(The data):
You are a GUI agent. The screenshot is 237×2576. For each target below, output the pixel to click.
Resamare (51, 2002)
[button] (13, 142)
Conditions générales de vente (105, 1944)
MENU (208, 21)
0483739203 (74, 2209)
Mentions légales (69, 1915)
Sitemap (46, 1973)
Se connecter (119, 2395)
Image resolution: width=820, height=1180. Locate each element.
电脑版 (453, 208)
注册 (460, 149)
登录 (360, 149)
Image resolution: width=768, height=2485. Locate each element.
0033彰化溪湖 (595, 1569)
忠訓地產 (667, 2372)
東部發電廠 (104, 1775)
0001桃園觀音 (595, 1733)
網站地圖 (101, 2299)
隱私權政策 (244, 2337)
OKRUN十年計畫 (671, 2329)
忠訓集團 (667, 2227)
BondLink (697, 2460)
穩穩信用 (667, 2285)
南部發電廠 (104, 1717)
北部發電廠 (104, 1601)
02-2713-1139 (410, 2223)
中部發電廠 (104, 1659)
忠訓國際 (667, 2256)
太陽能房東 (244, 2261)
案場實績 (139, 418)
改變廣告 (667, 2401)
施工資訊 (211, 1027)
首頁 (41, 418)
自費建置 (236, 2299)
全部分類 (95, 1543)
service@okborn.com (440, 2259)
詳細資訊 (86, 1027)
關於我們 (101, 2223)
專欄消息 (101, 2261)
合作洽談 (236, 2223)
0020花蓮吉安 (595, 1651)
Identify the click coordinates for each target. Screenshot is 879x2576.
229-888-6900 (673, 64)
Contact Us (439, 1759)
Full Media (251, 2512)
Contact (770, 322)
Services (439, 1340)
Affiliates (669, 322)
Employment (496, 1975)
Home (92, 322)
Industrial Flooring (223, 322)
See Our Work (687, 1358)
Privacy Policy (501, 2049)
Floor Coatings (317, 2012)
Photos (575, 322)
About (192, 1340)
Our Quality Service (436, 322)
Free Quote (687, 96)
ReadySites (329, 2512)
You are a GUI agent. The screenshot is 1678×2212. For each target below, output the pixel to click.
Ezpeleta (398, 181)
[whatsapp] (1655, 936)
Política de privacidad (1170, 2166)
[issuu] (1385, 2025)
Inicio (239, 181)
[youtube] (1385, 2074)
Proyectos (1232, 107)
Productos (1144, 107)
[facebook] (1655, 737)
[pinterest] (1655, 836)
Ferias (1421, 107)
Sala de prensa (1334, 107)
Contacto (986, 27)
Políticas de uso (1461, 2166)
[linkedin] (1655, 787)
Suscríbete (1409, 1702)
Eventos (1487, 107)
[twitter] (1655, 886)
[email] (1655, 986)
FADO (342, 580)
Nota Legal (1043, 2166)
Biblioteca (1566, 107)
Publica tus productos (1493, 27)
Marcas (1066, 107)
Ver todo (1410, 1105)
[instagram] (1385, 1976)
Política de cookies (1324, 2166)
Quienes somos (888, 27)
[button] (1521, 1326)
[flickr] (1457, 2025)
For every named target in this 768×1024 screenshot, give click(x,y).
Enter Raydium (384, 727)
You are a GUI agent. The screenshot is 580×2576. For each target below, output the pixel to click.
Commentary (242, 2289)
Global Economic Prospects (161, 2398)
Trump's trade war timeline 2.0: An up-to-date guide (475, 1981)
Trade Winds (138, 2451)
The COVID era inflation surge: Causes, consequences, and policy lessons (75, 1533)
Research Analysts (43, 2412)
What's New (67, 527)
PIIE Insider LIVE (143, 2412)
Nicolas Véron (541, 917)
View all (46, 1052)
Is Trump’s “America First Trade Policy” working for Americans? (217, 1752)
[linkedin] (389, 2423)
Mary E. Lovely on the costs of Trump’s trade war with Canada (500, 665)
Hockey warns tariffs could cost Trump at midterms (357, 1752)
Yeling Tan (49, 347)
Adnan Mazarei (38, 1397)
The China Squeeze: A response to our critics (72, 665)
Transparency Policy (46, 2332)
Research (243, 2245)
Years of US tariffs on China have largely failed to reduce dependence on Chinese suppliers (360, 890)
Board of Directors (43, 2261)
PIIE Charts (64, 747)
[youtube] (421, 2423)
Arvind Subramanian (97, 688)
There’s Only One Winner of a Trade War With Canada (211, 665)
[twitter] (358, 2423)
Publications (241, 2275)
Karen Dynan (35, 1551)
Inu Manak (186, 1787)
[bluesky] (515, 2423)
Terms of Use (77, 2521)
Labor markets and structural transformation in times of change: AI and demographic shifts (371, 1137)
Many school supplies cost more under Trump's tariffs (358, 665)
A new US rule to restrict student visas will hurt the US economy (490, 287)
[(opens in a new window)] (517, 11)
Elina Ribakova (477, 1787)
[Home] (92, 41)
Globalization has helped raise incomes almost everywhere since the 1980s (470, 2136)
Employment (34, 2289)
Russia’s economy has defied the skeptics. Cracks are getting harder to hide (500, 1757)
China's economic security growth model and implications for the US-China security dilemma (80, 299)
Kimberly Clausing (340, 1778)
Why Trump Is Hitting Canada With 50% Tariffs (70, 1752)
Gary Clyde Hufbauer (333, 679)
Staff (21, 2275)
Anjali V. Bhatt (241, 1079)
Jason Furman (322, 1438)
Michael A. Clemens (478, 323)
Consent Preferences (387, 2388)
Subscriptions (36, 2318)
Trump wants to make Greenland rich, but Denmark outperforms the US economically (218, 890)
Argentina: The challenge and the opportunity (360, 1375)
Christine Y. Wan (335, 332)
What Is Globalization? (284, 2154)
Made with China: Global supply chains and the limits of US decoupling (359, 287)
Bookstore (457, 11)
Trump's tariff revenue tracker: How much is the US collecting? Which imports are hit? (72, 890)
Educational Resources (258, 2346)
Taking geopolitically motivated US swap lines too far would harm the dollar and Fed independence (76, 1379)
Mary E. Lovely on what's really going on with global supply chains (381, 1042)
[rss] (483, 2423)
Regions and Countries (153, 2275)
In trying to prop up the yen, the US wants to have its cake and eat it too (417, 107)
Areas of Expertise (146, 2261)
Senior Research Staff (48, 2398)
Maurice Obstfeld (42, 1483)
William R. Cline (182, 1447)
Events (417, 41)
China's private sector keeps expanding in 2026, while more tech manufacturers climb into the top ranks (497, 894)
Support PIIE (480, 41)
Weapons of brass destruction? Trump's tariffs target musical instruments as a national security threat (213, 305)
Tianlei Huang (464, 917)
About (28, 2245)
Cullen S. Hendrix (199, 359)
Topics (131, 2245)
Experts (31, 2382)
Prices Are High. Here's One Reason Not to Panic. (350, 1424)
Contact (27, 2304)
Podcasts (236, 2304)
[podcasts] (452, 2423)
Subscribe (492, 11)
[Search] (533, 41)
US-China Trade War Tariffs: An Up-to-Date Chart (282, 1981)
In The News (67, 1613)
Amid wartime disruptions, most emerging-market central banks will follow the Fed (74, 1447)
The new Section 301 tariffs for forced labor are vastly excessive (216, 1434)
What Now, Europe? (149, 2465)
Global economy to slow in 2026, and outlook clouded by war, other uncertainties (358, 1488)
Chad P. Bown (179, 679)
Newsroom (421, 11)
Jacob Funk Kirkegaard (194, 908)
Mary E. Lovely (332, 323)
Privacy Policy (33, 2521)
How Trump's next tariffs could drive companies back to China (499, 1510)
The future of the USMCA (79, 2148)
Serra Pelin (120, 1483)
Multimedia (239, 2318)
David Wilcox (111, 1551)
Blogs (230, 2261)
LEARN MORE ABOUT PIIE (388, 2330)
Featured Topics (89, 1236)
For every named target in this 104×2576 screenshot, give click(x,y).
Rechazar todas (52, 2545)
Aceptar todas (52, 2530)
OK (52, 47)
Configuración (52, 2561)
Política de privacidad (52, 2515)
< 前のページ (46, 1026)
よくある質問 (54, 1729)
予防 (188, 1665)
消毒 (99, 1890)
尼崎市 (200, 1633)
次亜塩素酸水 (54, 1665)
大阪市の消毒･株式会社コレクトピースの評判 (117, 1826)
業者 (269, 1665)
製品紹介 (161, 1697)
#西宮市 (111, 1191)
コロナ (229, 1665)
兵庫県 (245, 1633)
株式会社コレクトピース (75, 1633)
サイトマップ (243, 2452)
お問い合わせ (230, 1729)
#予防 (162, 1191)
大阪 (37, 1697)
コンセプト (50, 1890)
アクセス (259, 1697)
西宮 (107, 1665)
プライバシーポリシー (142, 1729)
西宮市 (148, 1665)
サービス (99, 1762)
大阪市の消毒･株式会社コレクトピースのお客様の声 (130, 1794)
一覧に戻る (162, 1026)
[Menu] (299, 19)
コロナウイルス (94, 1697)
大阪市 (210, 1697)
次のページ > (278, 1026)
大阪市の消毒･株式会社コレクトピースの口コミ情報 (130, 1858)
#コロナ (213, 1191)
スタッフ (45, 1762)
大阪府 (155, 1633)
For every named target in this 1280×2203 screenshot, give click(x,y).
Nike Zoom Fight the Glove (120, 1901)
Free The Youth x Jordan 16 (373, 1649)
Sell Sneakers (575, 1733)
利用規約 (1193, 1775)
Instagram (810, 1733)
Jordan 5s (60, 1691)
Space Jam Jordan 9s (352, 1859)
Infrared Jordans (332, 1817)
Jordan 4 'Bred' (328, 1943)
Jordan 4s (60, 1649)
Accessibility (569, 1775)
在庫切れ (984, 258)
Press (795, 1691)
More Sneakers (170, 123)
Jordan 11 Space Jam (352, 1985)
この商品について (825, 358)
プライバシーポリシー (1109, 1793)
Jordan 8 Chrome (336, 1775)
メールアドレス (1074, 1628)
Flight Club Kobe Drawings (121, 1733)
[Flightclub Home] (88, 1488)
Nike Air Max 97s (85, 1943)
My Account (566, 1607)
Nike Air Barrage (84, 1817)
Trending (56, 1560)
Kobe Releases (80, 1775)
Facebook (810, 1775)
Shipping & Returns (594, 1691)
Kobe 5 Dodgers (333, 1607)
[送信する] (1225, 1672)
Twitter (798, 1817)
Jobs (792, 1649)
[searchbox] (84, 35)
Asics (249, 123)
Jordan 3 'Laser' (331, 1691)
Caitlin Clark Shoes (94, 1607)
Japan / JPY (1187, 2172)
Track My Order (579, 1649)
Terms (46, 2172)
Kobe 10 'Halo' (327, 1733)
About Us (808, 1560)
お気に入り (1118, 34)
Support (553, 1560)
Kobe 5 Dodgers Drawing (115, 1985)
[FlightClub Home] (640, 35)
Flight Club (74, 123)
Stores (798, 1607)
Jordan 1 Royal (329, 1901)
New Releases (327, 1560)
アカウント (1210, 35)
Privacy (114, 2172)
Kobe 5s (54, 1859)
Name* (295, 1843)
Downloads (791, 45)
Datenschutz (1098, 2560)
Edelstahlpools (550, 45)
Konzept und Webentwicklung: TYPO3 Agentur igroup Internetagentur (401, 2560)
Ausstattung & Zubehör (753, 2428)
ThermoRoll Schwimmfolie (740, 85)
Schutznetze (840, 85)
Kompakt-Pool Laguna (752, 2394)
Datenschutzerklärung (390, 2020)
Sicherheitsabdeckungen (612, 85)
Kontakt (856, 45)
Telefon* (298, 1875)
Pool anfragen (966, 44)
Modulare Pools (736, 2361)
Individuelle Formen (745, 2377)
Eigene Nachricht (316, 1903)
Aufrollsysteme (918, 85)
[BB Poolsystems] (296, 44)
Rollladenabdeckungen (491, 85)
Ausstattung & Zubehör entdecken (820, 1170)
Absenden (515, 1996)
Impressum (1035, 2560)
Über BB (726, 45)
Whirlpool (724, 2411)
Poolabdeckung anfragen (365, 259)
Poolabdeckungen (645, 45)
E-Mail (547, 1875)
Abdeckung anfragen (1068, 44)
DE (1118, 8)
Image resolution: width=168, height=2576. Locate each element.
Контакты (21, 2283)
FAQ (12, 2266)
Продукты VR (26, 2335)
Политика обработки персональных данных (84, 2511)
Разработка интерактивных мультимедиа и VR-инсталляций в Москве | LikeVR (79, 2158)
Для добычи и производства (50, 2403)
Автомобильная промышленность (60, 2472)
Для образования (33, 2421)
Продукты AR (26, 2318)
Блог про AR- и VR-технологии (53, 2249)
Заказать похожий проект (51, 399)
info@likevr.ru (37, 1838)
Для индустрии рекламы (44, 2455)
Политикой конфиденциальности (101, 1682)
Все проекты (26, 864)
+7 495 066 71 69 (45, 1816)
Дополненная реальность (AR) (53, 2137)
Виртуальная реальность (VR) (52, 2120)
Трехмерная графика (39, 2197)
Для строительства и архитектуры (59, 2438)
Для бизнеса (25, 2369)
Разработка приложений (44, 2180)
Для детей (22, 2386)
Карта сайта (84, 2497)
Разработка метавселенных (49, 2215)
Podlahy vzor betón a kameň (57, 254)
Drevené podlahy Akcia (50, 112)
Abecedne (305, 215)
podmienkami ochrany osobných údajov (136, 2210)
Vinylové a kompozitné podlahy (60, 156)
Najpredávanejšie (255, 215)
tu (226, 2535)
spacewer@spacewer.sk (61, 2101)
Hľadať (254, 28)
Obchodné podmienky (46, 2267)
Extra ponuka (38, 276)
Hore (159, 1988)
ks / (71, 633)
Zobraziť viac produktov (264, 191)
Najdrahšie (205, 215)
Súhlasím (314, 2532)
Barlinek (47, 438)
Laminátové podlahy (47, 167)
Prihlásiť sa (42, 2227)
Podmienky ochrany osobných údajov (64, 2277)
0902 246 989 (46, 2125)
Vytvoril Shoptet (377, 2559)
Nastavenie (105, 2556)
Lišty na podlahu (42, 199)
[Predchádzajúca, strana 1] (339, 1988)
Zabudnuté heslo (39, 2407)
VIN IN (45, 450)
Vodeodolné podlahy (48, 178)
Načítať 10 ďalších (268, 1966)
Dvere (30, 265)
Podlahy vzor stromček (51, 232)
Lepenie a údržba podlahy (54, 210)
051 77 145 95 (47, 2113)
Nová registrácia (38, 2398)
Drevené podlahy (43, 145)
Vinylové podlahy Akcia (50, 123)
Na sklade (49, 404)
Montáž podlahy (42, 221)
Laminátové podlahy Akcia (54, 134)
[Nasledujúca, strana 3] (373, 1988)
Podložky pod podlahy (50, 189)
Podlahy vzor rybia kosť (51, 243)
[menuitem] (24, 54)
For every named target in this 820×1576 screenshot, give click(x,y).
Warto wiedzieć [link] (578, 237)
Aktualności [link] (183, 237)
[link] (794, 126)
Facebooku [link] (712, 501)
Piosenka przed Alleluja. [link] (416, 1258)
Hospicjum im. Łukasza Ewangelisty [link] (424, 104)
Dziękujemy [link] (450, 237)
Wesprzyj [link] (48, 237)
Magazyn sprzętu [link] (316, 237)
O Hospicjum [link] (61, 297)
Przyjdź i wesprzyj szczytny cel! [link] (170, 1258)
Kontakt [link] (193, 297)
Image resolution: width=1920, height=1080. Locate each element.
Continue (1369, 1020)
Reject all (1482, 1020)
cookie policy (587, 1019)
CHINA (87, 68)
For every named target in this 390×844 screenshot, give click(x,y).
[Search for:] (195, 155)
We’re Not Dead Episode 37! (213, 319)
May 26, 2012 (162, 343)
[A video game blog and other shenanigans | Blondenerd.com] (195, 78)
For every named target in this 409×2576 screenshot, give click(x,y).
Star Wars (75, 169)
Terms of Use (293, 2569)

(Exercise objective):
Retype the entries above exactly, but only from the line containing "Barlinek (47, 438)" through the line containing "Facebooku [link] (712, 501)", both included.

(Your response):
Barlinek (47, 438)
Laminátové podlahy (47, 167)
Prihlásiť sa (42, 2227)
Podmienky ochrany osobných údajov (64, 2277)
0902 246 989 (46, 2125)
Vytvoril Shoptet (377, 2559)
Nastavenie (105, 2556)
Lišty na podlahu (42, 199)
[Predchádzajúca, strana 1] (339, 1988)
Zabudnuté heslo (39, 2407)
VIN IN (45, 450)
Vodeodolné podlahy (48, 178)
Načítať 10 ďalších (268, 1966)
Dvere (30, 265)
Podlahy vzor stromček (51, 232)
Lepenie a údržba podlahy (54, 210)
051 77 145 95 (47, 2113)
Nová registrácia (38, 2398)
Drevené podlahy (43, 145)
Vinylové podlahy Akcia (50, 123)
Na sklade (49, 404)
Montáž podlahy (42, 221)
Laminátové podlahy Akcia (54, 134)
[Nasledujúca, strana 3] (373, 1988)
Podložky pod podlahy (50, 189)
Podlahy vzor rybia kosť (51, 243)
[menuitem] (24, 54)
For every named target in this 820×1576 screenshot, give click(x,y).
Warto wiedzieć [link] (578, 237)
Aktualności [link] (183, 237)
[link] (794, 126)
Facebooku [link] (712, 501)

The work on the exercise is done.